**WRITTEN PROBLEM**.
Write out, word for word, the part of the fund valuation passage that opens with the words containing "Generally, trading in" and closes with "of such times.".

**PAGE EXTRACT**.
Swap agreements and variable prepaid forward
contracts are valued based upon quoted fair valuations received daily by the
Fund from a pricing service or counterparty. Valuation of short-term investment vehicles is generally based on the net asset value of the underlying investment vehicle or amortized cost. The Fund
employs pricing services to provide certain securities prices for the Fund. Securities and assets for which market quotations are not readily available are valued at fair value as determined in good faith by or under the direction of the Board of
Directors of the Fund, including valuations furnished by the pricing services retained by the Fund, which may use a matrix system for valuations. The procedures of a pricing service and its valuations are reviewed by the officers of the Fund under
the general supervision of the Funds Board of Directors. Such valuations and procedures will be reviewed periodically by the Board of Directors of the Fund.
Generally, trading in U.S. government securities, money market instruments and certain fixed-income securities, is substantially completed each day at various times
prior to the close of business on the NYSE. The values of such securities used in computing the net asset value of the Funds shares are determined as of such times.

**DATA**.
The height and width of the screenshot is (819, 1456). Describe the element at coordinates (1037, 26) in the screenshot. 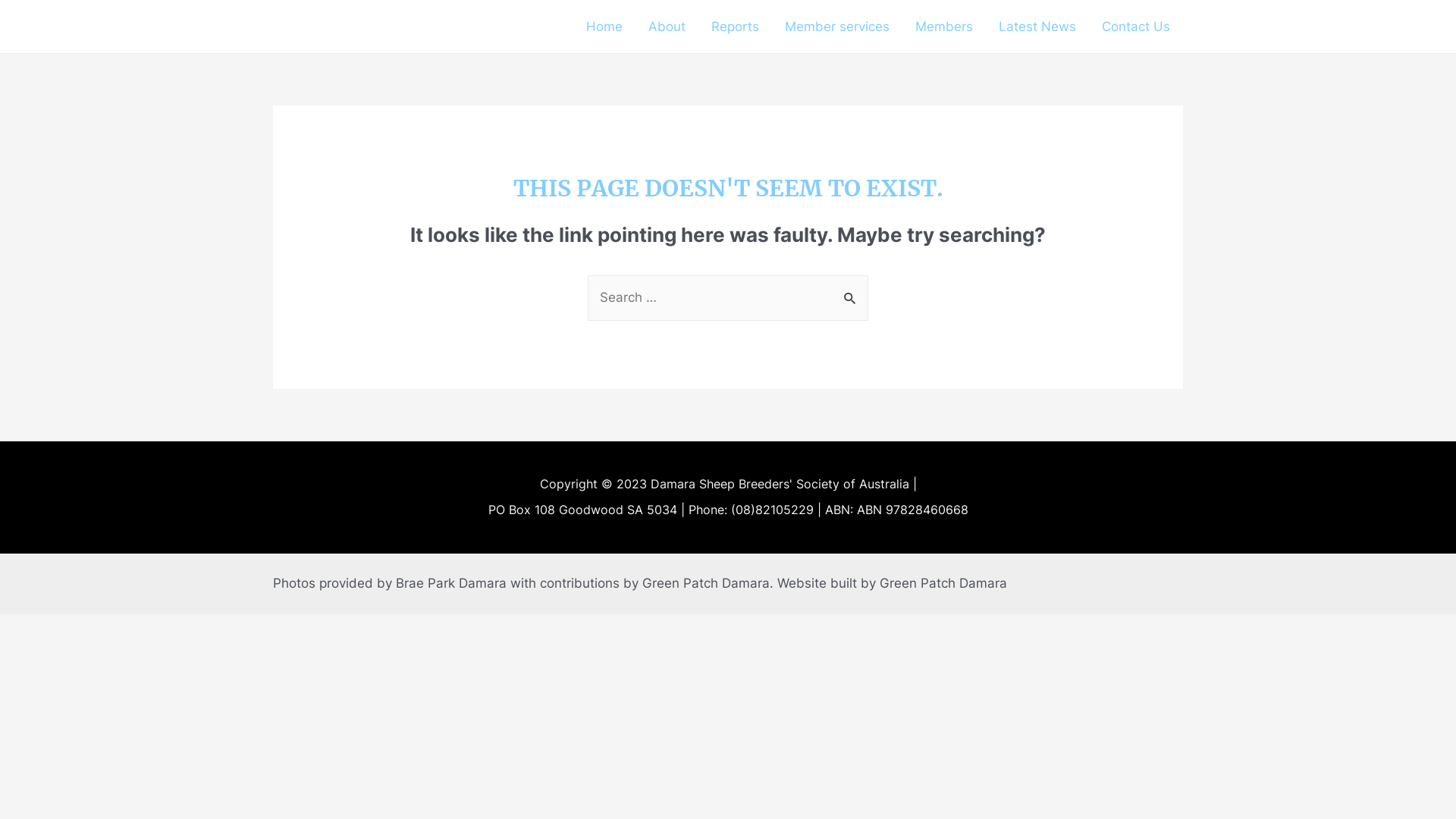

I see `'Latest News'` at that location.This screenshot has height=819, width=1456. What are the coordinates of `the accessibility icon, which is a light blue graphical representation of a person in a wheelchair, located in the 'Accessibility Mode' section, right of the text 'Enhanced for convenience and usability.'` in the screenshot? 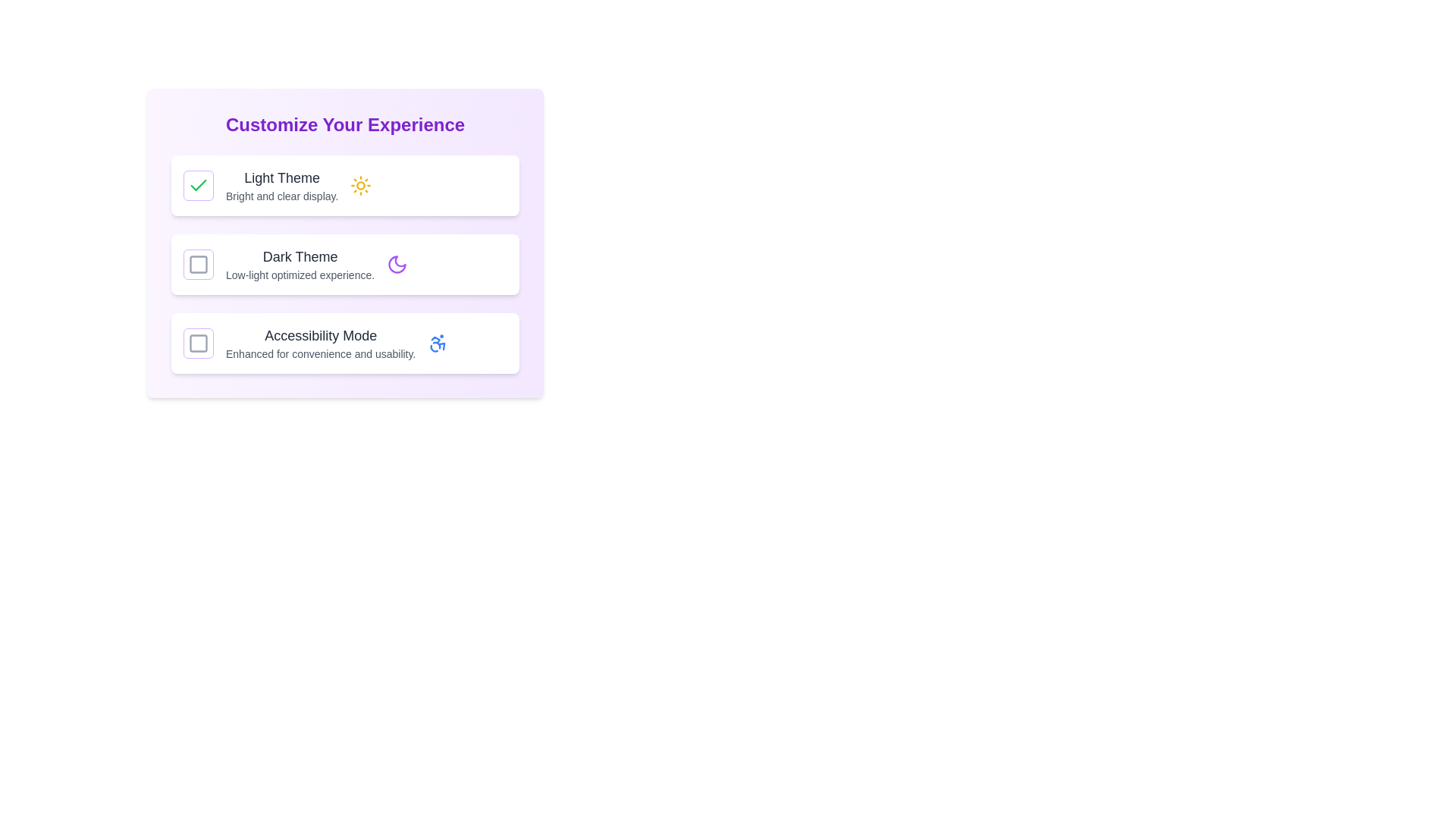 It's located at (438, 343).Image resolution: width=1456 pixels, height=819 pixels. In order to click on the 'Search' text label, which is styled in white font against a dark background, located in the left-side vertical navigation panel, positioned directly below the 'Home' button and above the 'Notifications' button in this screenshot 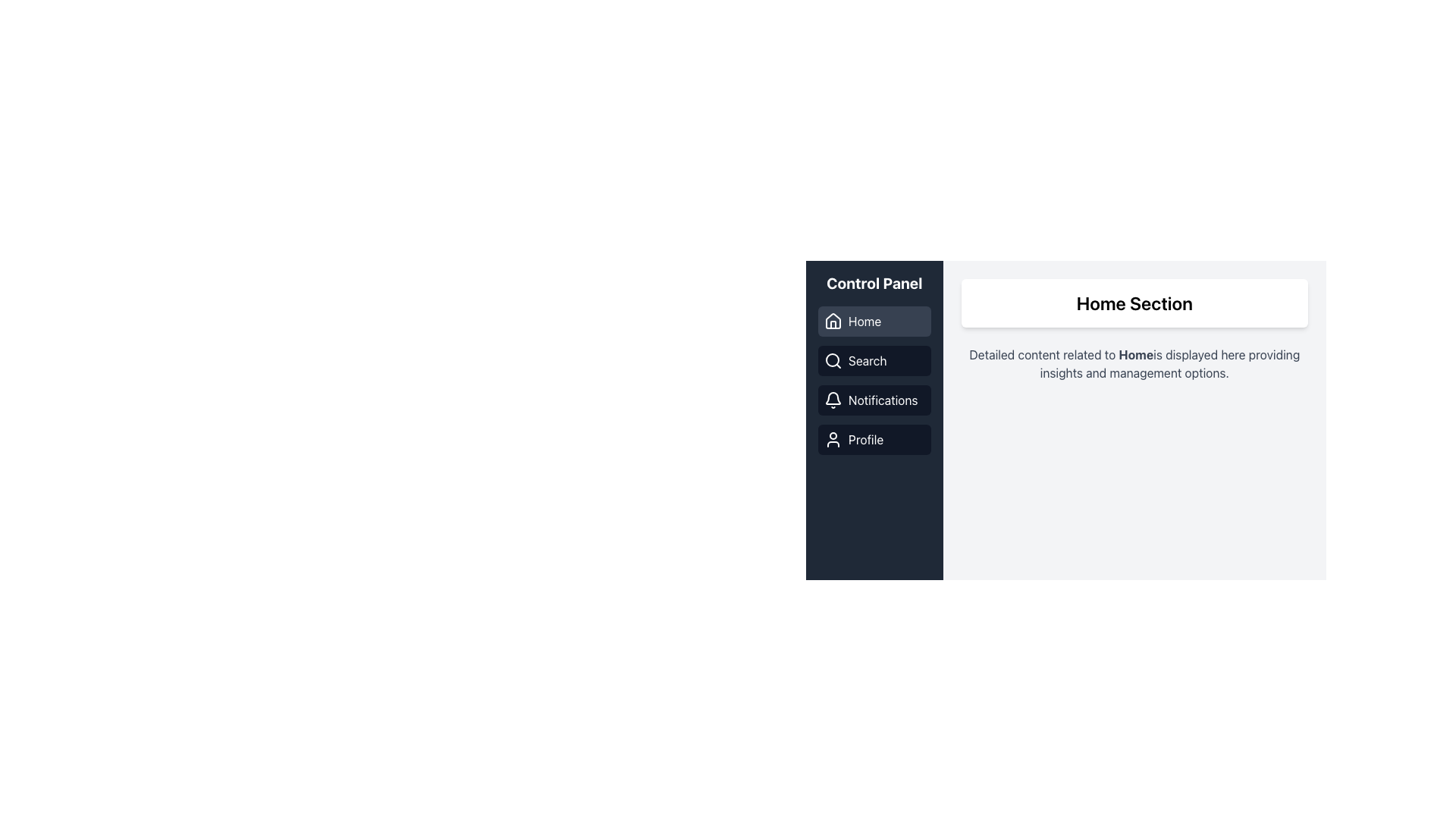, I will do `click(868, 360)`.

**CORRECT ANSWER**.
Generally, trading in U.S. government securities, money market instruments and certain fixed-income securities, is substantially completed each day at various times
prior to the close of business on the NYSE. The values of such securities used in computing the net asset value of the Funds shares are determined as of such times.